- _PROBLEM DESCRIPTION_
Give the number of lines in the data below where the word "banner" appears, and nothing besides.

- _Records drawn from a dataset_
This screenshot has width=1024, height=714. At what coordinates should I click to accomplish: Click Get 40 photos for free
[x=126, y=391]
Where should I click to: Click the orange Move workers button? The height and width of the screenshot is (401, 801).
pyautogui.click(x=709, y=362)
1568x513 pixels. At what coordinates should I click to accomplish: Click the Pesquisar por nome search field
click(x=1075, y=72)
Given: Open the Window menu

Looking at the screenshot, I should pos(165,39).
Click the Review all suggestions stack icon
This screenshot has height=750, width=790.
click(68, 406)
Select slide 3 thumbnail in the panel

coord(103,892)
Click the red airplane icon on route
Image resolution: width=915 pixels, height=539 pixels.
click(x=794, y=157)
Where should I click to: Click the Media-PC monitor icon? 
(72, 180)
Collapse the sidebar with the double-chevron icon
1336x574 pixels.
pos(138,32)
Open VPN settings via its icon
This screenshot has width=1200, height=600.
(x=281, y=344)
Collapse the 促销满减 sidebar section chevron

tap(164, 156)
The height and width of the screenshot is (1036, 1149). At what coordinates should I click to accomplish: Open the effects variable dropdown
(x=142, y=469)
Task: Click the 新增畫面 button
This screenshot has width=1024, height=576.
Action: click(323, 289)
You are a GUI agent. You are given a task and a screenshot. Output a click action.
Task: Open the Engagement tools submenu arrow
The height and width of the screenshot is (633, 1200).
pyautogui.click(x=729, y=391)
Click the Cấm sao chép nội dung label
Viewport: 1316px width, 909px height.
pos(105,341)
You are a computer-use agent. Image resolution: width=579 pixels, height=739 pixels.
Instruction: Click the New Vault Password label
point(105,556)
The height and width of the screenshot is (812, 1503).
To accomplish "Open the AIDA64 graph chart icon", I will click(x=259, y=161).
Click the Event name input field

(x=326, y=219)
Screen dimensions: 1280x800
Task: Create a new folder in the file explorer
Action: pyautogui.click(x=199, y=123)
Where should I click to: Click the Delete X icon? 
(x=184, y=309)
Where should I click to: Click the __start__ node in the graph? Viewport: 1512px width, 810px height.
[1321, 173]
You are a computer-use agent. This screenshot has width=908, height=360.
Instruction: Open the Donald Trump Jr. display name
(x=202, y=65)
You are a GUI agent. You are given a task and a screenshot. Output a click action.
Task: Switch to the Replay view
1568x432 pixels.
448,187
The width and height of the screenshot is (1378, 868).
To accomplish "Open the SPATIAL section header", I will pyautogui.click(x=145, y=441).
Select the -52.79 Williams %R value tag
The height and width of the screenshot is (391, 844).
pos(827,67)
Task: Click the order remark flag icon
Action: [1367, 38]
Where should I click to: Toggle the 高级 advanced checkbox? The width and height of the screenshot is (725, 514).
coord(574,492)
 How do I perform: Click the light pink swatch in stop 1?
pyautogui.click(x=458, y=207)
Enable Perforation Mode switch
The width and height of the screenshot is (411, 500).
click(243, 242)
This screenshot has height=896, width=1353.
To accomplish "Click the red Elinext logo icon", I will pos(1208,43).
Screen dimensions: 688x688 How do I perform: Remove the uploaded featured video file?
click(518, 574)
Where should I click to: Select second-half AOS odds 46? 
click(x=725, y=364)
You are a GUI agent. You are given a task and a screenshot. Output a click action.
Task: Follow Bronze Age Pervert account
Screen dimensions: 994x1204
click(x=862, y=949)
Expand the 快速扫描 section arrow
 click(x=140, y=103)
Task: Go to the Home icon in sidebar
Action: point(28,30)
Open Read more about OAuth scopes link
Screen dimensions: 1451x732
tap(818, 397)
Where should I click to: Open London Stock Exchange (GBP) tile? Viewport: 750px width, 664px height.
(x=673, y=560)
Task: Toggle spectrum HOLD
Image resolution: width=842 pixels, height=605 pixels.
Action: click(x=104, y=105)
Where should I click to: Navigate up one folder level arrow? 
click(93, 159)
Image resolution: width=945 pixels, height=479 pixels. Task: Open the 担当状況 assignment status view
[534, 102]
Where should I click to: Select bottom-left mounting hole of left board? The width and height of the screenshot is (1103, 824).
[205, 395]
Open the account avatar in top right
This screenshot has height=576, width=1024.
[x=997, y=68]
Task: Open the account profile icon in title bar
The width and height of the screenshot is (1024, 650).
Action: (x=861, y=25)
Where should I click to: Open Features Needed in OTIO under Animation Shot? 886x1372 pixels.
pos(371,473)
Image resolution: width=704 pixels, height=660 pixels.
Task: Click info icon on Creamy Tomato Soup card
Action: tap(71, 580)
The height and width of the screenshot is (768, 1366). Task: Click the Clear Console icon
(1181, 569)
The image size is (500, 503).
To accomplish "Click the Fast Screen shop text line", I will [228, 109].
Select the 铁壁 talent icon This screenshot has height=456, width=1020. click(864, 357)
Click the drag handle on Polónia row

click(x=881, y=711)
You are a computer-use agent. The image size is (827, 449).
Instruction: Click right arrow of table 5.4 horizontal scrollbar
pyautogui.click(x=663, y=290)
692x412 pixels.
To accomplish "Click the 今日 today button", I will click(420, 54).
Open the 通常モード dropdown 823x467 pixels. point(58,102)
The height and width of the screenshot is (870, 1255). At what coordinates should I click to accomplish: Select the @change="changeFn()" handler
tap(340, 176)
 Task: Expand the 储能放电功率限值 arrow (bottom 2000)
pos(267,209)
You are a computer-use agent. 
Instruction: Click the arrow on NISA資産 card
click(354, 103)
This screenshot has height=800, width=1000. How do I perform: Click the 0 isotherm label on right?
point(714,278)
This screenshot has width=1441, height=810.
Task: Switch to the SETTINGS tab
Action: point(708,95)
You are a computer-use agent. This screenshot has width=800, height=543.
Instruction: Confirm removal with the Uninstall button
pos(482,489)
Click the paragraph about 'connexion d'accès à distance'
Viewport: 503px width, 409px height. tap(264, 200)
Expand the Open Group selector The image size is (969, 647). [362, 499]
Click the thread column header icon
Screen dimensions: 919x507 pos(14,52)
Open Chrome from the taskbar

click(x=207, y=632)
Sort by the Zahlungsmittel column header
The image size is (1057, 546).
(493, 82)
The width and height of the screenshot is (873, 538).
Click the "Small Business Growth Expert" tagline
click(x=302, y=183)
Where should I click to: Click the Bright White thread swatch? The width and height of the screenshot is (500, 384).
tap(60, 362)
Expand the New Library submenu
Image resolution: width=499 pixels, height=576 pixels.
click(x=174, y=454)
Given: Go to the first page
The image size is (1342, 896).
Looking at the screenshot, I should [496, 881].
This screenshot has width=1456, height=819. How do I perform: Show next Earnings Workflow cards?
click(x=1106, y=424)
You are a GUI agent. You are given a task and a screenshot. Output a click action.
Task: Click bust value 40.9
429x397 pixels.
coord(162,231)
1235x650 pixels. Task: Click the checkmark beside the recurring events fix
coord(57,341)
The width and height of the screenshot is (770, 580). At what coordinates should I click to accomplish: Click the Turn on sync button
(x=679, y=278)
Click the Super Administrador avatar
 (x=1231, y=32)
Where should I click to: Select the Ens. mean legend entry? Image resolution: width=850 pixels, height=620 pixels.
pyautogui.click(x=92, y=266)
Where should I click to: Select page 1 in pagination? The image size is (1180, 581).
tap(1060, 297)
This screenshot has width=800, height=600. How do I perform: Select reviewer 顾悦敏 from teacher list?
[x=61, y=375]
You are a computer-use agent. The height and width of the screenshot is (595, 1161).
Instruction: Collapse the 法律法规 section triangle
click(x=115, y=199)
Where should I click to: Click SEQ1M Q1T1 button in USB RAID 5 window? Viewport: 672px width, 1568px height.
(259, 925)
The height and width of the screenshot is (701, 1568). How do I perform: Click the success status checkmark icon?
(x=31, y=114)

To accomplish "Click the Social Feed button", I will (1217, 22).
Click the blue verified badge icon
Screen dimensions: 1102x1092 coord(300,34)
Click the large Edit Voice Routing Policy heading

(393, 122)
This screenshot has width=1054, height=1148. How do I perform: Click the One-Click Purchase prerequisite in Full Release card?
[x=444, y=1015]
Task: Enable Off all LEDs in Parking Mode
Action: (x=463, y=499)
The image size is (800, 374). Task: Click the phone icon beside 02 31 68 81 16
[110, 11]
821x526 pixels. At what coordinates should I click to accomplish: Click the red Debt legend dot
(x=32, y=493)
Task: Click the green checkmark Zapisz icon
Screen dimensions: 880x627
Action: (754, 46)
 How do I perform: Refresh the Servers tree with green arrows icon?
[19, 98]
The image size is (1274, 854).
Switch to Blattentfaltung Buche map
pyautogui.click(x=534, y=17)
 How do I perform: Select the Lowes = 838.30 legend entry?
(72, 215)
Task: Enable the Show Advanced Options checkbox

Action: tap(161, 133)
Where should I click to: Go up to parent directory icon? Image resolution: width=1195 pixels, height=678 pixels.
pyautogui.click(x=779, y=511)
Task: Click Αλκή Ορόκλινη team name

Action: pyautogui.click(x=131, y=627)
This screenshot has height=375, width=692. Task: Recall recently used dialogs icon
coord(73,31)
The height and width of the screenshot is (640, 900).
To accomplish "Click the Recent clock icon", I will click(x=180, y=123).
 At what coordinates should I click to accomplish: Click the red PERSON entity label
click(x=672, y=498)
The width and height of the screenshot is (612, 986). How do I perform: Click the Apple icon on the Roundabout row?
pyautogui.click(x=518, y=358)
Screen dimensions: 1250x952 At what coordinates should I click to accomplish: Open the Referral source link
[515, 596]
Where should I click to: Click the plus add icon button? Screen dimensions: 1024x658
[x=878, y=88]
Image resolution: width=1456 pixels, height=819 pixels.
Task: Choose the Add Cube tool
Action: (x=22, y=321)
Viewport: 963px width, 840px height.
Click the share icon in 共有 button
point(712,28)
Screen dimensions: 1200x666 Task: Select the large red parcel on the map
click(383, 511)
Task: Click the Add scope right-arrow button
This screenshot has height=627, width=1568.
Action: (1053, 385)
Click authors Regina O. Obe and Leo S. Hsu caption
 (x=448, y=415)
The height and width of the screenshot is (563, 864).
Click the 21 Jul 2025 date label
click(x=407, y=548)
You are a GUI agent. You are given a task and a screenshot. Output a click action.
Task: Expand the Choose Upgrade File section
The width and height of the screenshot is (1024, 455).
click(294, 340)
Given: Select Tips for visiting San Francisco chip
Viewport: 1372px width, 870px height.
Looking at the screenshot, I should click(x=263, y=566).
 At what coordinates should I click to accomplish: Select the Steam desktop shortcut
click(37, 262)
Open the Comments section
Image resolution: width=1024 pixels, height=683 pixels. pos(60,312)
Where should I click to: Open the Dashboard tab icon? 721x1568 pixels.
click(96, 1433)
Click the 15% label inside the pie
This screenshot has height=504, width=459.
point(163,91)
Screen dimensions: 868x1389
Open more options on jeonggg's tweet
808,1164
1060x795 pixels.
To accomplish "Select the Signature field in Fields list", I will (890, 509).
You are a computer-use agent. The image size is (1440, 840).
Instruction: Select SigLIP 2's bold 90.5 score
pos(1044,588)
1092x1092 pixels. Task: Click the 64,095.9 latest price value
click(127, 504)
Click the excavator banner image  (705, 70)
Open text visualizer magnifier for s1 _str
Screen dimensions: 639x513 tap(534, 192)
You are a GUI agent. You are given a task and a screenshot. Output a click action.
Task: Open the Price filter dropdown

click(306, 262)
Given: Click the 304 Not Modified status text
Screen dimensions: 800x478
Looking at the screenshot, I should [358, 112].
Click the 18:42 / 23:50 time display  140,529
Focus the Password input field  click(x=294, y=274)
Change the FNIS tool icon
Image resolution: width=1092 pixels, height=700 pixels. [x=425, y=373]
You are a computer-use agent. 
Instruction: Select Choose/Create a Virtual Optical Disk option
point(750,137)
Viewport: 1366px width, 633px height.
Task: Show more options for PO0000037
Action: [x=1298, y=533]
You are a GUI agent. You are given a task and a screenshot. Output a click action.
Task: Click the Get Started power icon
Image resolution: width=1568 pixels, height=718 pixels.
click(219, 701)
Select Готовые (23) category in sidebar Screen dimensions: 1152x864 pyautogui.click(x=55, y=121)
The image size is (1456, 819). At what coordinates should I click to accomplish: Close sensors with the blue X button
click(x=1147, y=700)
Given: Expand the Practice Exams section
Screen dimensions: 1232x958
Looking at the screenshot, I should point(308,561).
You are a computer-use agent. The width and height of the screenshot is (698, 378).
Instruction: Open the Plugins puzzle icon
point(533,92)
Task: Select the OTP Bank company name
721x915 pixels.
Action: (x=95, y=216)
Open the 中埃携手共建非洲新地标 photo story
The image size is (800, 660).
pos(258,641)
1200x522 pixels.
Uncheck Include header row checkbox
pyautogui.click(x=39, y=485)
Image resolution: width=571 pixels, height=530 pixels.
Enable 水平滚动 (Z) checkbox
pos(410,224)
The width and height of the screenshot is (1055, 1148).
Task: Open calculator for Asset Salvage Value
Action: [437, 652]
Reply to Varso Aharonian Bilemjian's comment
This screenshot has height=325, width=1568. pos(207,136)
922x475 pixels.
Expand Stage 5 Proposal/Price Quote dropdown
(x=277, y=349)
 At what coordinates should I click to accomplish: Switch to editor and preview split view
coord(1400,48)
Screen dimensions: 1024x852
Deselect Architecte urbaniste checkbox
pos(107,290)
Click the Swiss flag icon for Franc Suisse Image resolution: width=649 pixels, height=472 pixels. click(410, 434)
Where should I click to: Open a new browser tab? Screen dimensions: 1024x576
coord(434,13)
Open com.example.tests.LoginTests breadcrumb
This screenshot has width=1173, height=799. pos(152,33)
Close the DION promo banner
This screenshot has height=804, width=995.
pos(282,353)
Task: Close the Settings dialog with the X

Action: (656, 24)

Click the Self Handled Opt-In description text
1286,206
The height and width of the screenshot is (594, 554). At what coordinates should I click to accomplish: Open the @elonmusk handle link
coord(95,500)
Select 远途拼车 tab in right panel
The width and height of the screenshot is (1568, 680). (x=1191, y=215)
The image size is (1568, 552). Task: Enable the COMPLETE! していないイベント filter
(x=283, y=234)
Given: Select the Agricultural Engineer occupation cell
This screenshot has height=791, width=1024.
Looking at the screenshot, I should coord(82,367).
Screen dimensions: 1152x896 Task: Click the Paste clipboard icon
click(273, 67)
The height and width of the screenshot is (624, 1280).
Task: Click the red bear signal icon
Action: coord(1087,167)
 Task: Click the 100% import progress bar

- _WRITTEN RESPONSE_
2